Agrégée et docteur en histoire, Julie d’Andurain est professeur en histoire contemporaine à l’université de Lorraine et membre de l’Académie des sciences d’Outre-Mer. Spécialiste des questions coloniales et des phénomènes guerriers, elle signe une biographie du Général Gouraud publiée chez Perrin.

En son temps, le général Henri Gouraud (1867-1946) a été extrêmement connu et célébré comme une figure de proue de l’armée française. Durant l’entre-deux-guerres, son immense silhouette claudicante et sa barbe de broussard apparaissaient fréquemment sur les écrans des cinémas lors des projections des “Actualités Gaumont”. Aujourd’hui, pourtant, il est pour ainsi dire totalement oublié, y compris de l’institution militaire. La raison en est assez simple : si la figure de l’officier colonial renvoyait autrefois à l’héroïsme, à l’accomplissement de soi à travers les voyages, l’exploration et les découvertes, et à la construction de l’Empire colonial en Afrique et en Asie, elle est désormais mal considérée et peu compatible avec les “valeurs républicaines” contemporaines. Or, à l’époque, la République était du côté du “parti colonial”. Et cette biographie du général Gouraud est aussi l’occasion d’une réflexion sur l’idée coloniale en France sous la IIIème République.

La majorité des saint-cyriens des années 1890 provient globalement d’un monde privilégié et très cultivé sur fond d’une éducation civique républicaine qui ne boude pas un registre épique puisant autant dans la tradition du chevalier Bayard que dans celle de Napoléon. Henri Gouraud ne fait pas exception. Comme de nombreux jeunes officiers de sa génération, il rêve d’aventure et de grands espaces. Choisissant de partir pour l’Afrique contre la volonté paternelle, il s’y révèle pleinement, se découvrant animé d’une flamme coloniale dont il ne se départira pas. Au cours d’une existence difficile et dangereuse, il expérimente la vie de broussard et de blédard, apprend à faire campagne avec une économie de moyens caractérisant la plupart de ses opérations. Henri Gouraud a vite compris où se situaient les lieux de pouvoir présidant aux destinées de l’outre-mer. Entre la rivalité des ministères de la Guerre et de la Marine, la propension du ministère des Affaires étrangères à faire des protectorats et mandats un pré-carré et enfin un ministère des Colonies croupion, Henri Gouraud tire son épingle du jeu et obtient les postes de l’avant qui permettent de faire une belle carrière. Il devient ainsi le plus jeune général de sa génération.

### Énoncé détaillé
Restituez tel quel le passage du texte sur le général Gouraud qui va de « Agrégée et docteur » à « publiée chez Perrin. ».

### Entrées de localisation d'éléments
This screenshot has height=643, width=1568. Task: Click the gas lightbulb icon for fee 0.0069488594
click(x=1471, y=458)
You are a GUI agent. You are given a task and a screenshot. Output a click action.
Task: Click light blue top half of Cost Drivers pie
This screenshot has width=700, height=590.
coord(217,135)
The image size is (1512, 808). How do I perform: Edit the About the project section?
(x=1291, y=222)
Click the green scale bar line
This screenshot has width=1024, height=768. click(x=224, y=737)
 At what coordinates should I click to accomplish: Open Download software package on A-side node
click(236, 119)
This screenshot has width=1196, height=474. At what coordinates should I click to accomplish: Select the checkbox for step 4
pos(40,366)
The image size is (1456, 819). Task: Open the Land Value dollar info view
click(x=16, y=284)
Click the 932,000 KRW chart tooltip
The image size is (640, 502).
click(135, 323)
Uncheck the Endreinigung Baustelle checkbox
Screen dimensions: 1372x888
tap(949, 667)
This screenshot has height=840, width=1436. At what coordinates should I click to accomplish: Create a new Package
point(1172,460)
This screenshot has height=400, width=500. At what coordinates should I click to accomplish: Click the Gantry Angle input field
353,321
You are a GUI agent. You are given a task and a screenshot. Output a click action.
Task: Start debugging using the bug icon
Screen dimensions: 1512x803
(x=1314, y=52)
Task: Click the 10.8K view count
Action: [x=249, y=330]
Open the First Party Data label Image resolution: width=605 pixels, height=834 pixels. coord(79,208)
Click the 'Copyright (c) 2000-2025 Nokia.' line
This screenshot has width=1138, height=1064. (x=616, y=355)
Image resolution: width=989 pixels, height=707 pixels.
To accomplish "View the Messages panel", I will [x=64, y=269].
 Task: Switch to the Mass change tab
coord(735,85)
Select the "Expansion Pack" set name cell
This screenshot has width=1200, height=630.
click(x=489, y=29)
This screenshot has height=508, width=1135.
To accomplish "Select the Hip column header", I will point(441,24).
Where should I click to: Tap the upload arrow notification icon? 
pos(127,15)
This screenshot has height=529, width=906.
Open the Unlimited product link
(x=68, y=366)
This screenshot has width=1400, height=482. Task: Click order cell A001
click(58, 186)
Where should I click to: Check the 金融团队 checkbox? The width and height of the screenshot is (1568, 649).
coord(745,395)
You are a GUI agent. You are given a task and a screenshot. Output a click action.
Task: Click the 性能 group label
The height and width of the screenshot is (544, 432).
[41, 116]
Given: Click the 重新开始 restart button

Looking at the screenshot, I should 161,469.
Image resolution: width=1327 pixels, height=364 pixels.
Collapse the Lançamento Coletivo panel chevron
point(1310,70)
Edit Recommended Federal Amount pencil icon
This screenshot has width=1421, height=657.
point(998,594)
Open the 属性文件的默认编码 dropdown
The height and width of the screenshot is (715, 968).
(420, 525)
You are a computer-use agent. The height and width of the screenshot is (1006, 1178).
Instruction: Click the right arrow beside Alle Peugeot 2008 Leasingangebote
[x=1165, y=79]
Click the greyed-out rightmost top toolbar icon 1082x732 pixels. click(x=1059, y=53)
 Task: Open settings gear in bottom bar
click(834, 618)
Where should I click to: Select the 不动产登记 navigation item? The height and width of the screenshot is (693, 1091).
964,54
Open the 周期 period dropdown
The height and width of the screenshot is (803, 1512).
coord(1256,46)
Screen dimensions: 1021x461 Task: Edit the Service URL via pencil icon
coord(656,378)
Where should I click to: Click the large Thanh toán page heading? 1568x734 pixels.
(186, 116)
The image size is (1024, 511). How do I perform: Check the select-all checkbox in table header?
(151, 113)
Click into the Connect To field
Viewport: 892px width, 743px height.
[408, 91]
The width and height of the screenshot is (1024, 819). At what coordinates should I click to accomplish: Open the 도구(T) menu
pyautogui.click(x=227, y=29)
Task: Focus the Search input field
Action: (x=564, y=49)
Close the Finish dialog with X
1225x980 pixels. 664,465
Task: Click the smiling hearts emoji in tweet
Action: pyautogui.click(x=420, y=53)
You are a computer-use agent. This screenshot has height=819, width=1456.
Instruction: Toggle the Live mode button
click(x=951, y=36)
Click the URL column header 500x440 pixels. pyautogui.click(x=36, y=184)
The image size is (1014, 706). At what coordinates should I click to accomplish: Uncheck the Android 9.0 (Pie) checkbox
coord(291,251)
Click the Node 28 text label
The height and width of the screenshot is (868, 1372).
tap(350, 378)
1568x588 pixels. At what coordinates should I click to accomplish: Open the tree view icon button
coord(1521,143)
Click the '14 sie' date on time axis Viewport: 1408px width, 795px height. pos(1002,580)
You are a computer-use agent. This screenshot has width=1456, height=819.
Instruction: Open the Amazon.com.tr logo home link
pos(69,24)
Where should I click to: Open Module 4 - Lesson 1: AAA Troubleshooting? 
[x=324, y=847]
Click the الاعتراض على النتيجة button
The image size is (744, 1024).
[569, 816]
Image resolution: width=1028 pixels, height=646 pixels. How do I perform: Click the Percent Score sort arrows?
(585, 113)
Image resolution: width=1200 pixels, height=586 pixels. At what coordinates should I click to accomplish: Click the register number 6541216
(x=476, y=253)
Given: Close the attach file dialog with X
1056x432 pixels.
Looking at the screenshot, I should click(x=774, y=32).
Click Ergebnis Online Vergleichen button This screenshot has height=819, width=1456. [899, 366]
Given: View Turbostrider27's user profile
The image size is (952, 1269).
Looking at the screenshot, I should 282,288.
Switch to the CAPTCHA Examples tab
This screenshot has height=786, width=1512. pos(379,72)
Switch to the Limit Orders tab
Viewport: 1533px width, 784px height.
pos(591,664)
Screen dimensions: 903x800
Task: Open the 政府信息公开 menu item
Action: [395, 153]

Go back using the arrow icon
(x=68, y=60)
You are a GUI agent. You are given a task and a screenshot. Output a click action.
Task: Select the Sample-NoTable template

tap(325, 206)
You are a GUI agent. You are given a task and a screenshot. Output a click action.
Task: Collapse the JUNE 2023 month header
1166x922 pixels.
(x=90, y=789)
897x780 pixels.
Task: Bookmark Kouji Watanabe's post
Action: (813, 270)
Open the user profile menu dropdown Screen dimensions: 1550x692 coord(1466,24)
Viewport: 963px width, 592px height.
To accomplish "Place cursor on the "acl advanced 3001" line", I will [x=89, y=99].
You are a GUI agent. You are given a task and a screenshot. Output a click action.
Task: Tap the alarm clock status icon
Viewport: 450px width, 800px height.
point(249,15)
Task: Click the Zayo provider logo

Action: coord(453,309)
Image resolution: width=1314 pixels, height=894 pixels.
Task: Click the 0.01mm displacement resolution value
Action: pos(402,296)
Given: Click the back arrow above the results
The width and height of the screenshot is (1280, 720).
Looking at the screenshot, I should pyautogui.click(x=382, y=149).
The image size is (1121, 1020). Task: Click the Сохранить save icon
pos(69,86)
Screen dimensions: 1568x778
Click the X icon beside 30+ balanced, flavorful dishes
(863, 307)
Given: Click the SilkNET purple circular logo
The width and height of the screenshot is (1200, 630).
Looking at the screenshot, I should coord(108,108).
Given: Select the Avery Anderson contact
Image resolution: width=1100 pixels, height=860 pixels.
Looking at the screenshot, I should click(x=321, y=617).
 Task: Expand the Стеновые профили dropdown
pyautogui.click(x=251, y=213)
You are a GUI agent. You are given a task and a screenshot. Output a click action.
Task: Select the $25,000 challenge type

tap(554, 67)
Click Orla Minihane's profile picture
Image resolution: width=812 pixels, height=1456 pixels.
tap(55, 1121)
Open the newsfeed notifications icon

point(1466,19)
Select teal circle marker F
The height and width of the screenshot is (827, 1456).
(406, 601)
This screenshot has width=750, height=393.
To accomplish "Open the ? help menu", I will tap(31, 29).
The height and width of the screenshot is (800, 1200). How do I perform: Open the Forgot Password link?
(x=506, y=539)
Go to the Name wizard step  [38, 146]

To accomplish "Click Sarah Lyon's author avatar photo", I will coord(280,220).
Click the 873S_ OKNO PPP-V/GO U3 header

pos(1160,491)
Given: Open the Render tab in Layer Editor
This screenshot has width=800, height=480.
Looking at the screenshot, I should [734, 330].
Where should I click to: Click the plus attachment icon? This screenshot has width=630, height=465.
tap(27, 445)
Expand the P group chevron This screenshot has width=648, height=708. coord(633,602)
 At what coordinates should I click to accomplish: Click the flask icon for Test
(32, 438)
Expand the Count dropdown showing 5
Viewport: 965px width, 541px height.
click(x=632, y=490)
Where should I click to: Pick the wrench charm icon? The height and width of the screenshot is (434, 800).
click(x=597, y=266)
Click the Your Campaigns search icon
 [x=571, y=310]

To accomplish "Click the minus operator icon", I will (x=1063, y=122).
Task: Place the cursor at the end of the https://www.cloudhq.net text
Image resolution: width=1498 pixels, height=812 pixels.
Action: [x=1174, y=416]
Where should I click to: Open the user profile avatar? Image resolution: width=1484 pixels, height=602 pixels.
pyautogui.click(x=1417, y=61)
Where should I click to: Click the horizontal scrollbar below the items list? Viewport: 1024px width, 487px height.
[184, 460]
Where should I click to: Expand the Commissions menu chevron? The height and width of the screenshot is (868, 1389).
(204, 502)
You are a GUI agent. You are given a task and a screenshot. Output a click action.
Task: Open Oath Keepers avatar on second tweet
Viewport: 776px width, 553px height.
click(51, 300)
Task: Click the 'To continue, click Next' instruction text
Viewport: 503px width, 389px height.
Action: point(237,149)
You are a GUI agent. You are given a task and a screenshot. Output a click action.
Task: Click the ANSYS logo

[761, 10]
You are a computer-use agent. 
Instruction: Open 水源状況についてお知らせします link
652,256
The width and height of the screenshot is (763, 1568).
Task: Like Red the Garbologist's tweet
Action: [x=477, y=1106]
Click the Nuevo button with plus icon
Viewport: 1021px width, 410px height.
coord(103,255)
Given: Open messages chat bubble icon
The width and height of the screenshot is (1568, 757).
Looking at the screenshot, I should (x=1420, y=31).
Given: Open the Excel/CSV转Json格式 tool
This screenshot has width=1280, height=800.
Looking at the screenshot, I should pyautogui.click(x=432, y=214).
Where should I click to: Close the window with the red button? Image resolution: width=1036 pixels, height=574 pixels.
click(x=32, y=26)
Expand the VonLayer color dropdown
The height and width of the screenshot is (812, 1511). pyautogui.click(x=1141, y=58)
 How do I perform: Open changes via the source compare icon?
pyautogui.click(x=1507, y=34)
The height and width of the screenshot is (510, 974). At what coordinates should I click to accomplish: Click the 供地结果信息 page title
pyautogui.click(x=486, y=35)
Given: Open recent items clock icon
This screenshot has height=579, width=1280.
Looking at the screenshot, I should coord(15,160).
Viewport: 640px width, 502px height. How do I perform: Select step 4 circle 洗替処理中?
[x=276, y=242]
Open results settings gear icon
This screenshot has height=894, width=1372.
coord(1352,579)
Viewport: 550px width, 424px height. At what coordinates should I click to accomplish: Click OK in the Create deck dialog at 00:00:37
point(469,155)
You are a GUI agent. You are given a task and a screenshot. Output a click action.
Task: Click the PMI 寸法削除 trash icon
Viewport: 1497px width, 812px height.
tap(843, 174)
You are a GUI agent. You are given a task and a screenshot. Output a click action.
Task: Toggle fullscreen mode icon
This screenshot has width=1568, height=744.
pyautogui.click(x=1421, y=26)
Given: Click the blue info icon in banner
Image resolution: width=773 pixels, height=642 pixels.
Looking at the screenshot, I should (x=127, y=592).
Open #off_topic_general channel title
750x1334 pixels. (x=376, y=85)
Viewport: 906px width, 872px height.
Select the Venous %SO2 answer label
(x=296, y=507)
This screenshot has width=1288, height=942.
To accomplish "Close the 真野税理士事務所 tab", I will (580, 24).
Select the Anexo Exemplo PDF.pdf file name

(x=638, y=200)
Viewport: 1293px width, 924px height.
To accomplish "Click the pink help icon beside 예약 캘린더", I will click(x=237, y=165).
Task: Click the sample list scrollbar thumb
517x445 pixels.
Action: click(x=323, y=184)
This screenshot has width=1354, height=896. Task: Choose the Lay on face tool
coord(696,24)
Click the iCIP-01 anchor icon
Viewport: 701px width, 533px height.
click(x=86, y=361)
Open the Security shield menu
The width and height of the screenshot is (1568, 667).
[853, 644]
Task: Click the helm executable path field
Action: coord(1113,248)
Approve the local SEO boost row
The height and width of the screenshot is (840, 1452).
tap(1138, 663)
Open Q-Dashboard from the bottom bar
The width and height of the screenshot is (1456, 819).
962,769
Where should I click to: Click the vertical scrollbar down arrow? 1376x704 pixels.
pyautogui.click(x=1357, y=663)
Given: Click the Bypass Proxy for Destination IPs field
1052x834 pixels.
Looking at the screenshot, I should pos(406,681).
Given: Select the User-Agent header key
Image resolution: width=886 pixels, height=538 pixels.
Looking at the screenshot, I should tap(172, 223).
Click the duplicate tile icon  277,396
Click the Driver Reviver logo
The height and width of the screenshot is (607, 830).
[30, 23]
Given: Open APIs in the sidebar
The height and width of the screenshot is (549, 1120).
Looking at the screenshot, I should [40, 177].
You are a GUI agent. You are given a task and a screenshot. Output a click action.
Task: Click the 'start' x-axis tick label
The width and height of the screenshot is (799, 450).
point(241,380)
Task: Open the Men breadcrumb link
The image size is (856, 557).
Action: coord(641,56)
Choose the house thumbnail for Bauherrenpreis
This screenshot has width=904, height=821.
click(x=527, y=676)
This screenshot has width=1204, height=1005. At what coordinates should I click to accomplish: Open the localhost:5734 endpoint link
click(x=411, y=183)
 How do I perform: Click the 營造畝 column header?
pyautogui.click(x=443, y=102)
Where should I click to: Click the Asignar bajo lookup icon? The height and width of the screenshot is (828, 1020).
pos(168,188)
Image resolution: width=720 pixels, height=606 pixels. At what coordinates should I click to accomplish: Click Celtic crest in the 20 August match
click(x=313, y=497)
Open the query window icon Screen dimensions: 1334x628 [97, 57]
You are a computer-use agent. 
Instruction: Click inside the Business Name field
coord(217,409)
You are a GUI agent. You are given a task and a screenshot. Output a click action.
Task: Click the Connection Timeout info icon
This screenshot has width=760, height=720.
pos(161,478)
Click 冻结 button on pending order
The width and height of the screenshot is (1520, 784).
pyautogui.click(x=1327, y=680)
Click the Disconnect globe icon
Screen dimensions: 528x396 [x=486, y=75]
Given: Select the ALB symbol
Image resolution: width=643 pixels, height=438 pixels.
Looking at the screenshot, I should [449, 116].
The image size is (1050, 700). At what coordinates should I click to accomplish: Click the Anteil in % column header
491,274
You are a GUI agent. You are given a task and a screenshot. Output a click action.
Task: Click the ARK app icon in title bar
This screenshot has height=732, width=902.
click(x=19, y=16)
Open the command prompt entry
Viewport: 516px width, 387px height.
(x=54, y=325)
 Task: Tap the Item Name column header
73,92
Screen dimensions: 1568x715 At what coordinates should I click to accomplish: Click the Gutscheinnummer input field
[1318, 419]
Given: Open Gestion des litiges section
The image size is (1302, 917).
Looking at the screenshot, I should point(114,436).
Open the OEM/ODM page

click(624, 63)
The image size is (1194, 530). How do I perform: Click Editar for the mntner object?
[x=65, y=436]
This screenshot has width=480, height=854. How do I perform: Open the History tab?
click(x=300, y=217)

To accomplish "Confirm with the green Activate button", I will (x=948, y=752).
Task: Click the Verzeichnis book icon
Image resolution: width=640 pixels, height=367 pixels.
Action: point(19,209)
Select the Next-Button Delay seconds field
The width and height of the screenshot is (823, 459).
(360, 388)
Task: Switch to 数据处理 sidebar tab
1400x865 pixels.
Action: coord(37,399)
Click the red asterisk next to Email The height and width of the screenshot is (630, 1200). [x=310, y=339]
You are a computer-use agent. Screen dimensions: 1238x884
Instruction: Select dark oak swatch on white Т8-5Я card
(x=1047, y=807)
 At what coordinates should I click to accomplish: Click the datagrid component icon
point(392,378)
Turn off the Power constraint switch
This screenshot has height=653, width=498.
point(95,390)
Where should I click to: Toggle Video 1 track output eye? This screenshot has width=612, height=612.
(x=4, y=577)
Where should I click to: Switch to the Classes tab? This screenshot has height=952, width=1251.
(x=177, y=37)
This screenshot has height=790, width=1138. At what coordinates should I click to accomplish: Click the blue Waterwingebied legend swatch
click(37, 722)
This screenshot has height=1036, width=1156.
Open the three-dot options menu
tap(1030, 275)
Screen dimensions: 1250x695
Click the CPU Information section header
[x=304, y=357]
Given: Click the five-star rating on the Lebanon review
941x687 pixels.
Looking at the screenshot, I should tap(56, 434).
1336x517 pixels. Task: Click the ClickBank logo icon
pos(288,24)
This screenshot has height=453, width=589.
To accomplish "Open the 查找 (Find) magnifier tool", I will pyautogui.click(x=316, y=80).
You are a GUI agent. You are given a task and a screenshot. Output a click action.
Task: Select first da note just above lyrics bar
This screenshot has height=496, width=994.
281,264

### Corrigé de l'exercice
Agrégée et docteur en histoire, Julie d’Andurain est professeur en histoire contemporaine à l’université de Lorraine et membre de l’Académie des sciences d’Outre-Mer. Spécialiste des questions coloniales et des phénomènes guerriers, elle signe une biographie du Général Gouraud publiée chez Perrin.